Convolution Layer

The Convolution layer applies a convolution operation to the input data. It's particularly effective for processing grid-structured data such as images.

Conv2d

The 2D convolution layer operates on 4D tensors with the shape [batch_size, channels, height, width].

Definition

#![allow(unused)]
fn main() {
pub struct Conv2d {
    weight: Tensor,
    bias: Option<Tensor>,
    kernel_size: (usize, usize),
    stride: (usize, usize),
    padding: (usize, usize),
    state: LayerState,
}
}

Constructor

#![allow(unused)]
fn main() {
pub fn new(
    in_channels: usize,
    out_channels: usize,
    kernel_size: (usize, usize),
    stride: (usize, usize),
    padding: (usize, usize),
    with_bias: bool
) -> Result<Self>
}

Creates a new 2D convolution layer with the specified parameters.

Parameters:

  • in_channels: Number of input channels
  • out_channels: Number of output channels
  • kernel_size: Size of the convolving kernel as (height, width)
  • stride: Stride of the convolution as (height, width)
  • padding: Zero-padding added to both sides of the input as (height, width)
  • with_bias: Whether to include a bias term

Example:

#![allow(unused)]
fn main() {
let conv = Conv2d::new(3, 64, (3, 3), (1, 1), (1, 1), true)?;
}

For more control over the initialization, you can use the extended constructor:

#![allow(unused)]
fn main() {
pub fn new_with_spec(
    in_channels: usize,
    out_channels: usize,
    kernel_size: (usize, usize),
    stride: (usize, usize),
    padding: (usize, usize),
    with_bias: bool,
    device: Device,
    dtype: DType
) -> Result<Self>
}

Additional Parameters:

  • device: The device to place the layer's parameters on (CPU, CUDA, or MPS)
  • dtype: The data type for the layer's parameters

Example:

#![allow(unused)]
fn main() {
let conv = Conv2d::new_with_spec(
    3, 
    64,
    (3, 3),
    (1, 1),
    (1, 1),
    true,
    Device::CUDA(0),
    DType::F32
)?;
}

Forward Pass

#![allow(unused)]
fn main() {
pub fn forward(&self, input: &Tensor) -> Result<Tensor>
}

Applies the convolution operation to the input tensor.

Parameters:

  • input: The input tensor with shape [batch_size, in_channels, height, width]

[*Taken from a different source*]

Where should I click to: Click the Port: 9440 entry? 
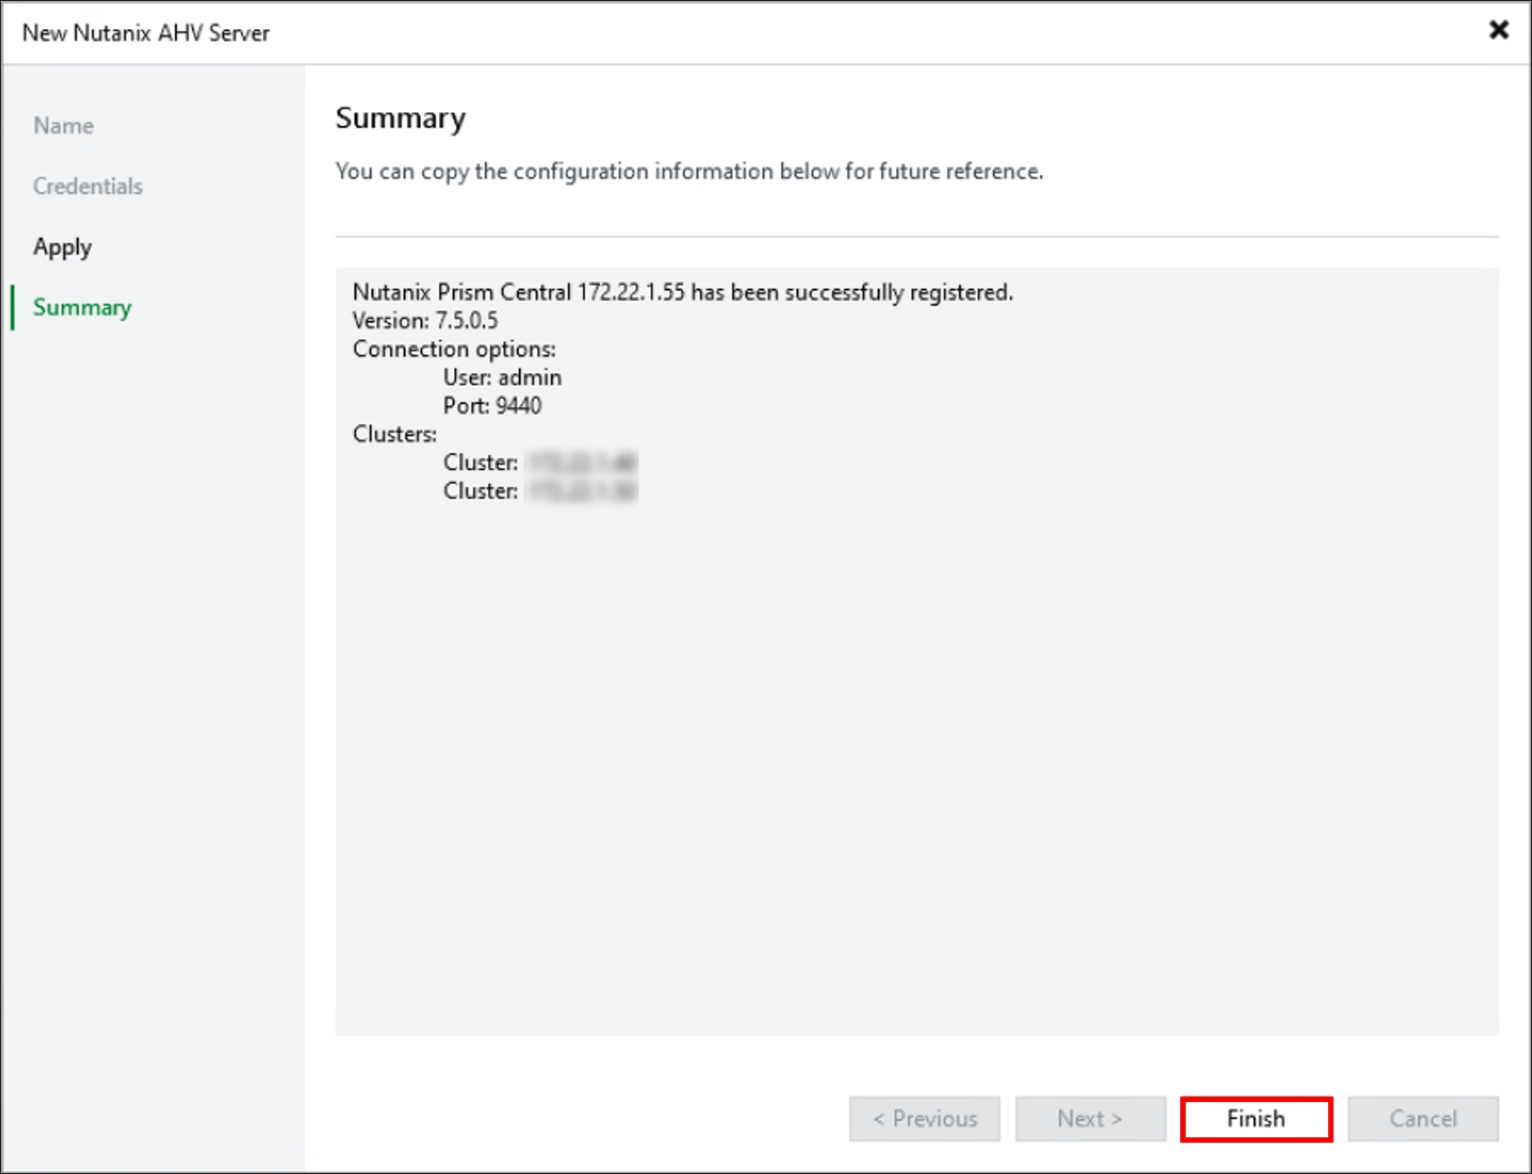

Returns: Output tensor with shape [batch_size, out_channels, output_height, output_width]

Example:

#![allow(unused)]
fn main() {
let input = Tensor::new(vec![/* values */])?.reshape(&[1, 3, 32, 32])?;
let conv = Conv2d::new(3, 64, (3, 3), (1, 1), (1, 1), true)?;
let output = conv.forward(&input)?; // Shape: [1, 64, 32, 32]
}

Parameter Access

#![allow(unused)]
fn main() {
pub fn weight(&self) -> &Tensor
pub fn bias(&self) -> Option<&Tensor>
}

Provides access to the layer's weight and bias parameters.

Example:

#![allow(unused)]
fn main() {
let conv = Conv2d::new(3, 64, (3, 3), (1, 1), (1, 1), true)?;
let weight = conv.weight(); // Shape: [64, 3, 3, 3]
let bias = conv.bias().unwrap(); // Shape: [64]
}

Layer Implementation

The Conv2d layer implements the Layer trait, providing methods for parameter collection and training state management:

#![allow(unused)]
fn main() {
pub fn parameters(&mut self) -> Vec<&mut Tensor>
}

Returns all trainable parameters of the layer (weight and bias if present).

Output Dimensions

For a given input dimensions, the output dimensions of the convolution are computed as:

output_height = (input_height + 2 * padding.0 - kernel_size.0) / stride.0 + 1
output_width = (input_width + 2 * padding.1 - kernel_size.1) / stride.1 + 1

Implementation Details

The MaidenX Conv2d implementation uses the im2col algorithm for efficient computation:

  1. The input tensor is transformed into a matrix where each column contains the values in a sliding window
  2. Matrix multiplication is performed between this transformed matrix and the flattened kernel weights
  3. The result is reshaped back to the expected output dimensions

This approach allows leveraging optimized matrix multiplication operations for convolution.

Common Configurations

Here are some common Conv2d configurations:

Basic Convolution (Same Padding)

#![allow(unused)]
fn main() {
// Maintains spatial dimensions
let conv = Conv2d::new(in_channels, out_channels, (3, 3), (1, 1), (1, 1), true)?;
}

Strided Convolution (Downsampling)

#![allow(unused)]
fn main() {
// Reduces spatial dimensions by half
let conv = Conv2d::new(in_channels, out_channels, (3, 3), (2, 2), (1, 1), true)?;
}

1x1 Convolution (Channel Mixing)

#![allow(unused)]
fn main() {
// Changes channel dimensions only
let conv = Conv2d::new(in_channels, out_channels, (1, 1), (1, 1), (0, 0), true)?;
}